§ Work request: Each record that follows should be repeated exactly, minus any images.

--- Supplied information Enclosed Below ---

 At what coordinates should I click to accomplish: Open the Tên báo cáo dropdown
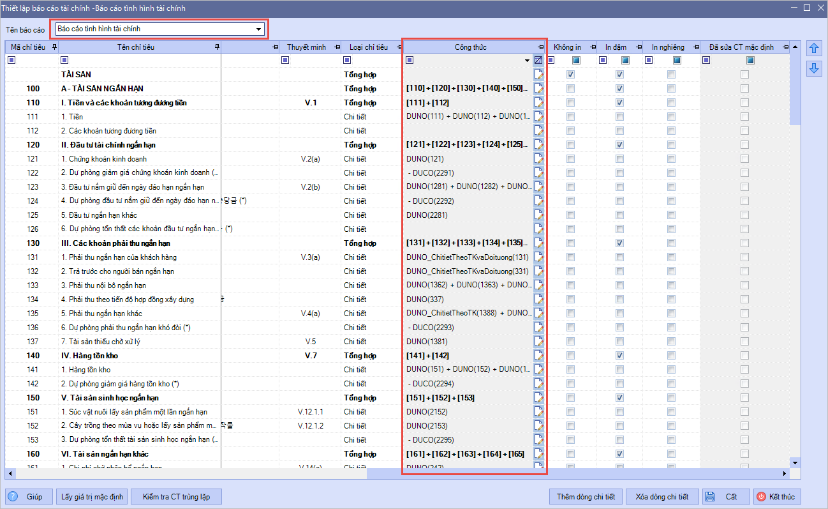coord(258,29)
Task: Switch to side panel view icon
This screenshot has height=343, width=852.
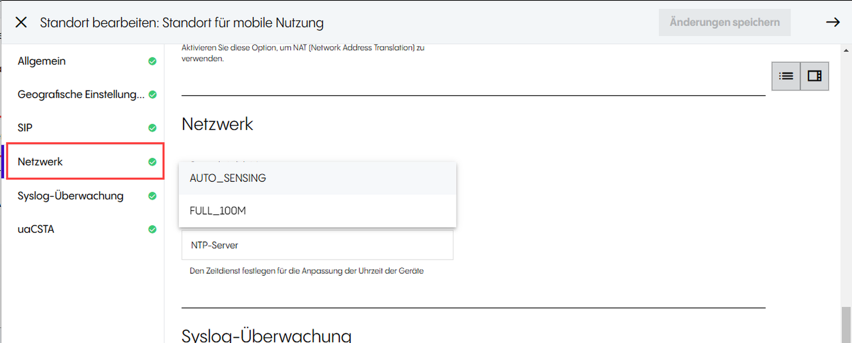Action: coord(815,76)
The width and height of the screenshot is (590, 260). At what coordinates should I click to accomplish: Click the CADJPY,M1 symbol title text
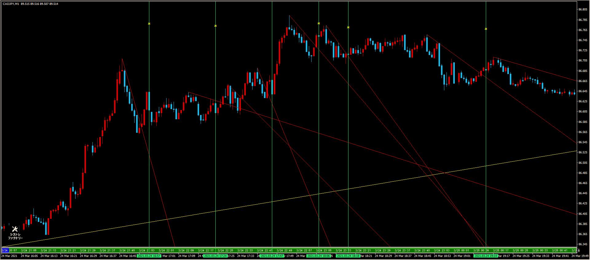11,4
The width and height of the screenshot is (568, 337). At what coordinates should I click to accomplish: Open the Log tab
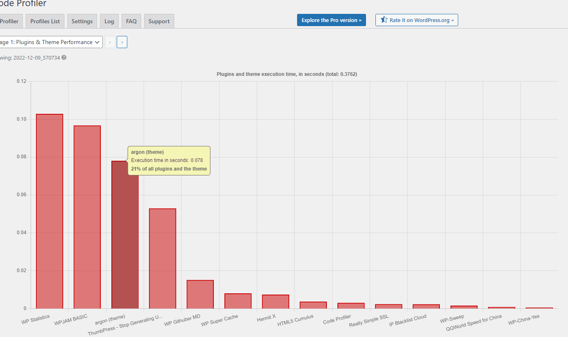pyautogui.click(x=109, y=21)
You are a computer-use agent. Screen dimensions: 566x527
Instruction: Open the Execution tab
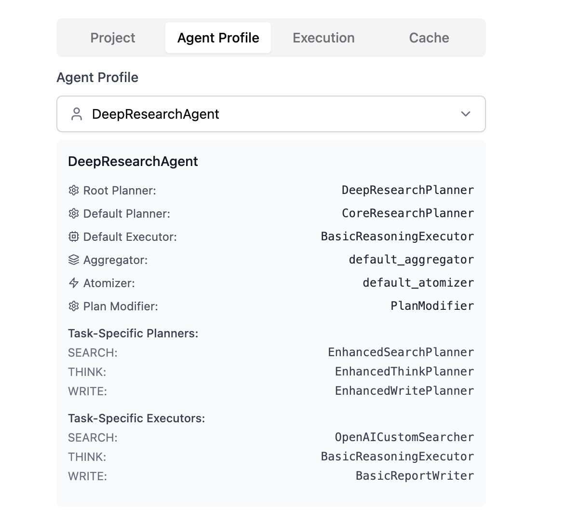coord(323,38)
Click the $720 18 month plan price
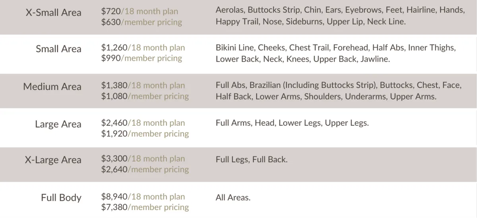 pos(140,12)
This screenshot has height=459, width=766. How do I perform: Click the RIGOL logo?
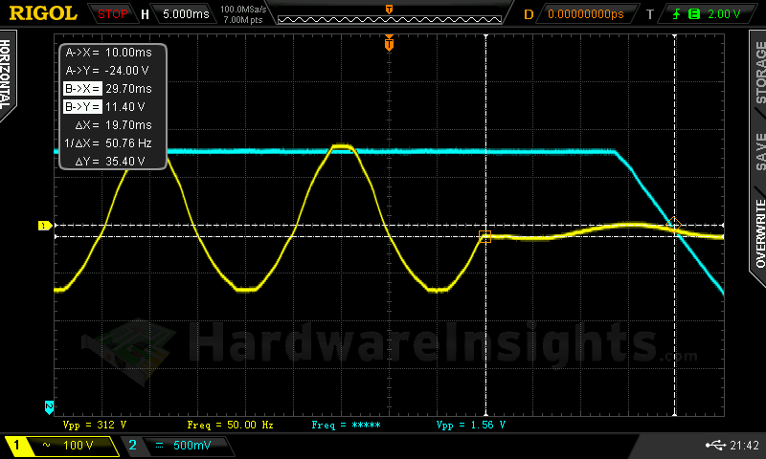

--- End of Enclosed Supplied information ---

§ Solution to this exercise:
 At what coordinates should I click to accomplish: Open the Tên báo cáo dropdown
coord(258,29)
Task: Switch to side panel view icon
This screenshot has height=343, width=852.
Action: coord(815,76)
The width and height of the screenshot is (590, 260). At what coordinates should I click to accomplish: Click the CADJPY,M1 symbol title text
11,4
The width and height of the screenshot is (568, 337). At what coordinates should I click to accomplish: Open the Log tab
pyautogui.click(x=109, y=21)
You are a computer-use agent. Screen dimensions: 566x527
Instruction: Open the Execution tab
coord(323,38)
Click the $720 18 month plan price
 pos(140,12)
This screenshot has height=459, width=766. How do I perform: Click the RIGOL logo?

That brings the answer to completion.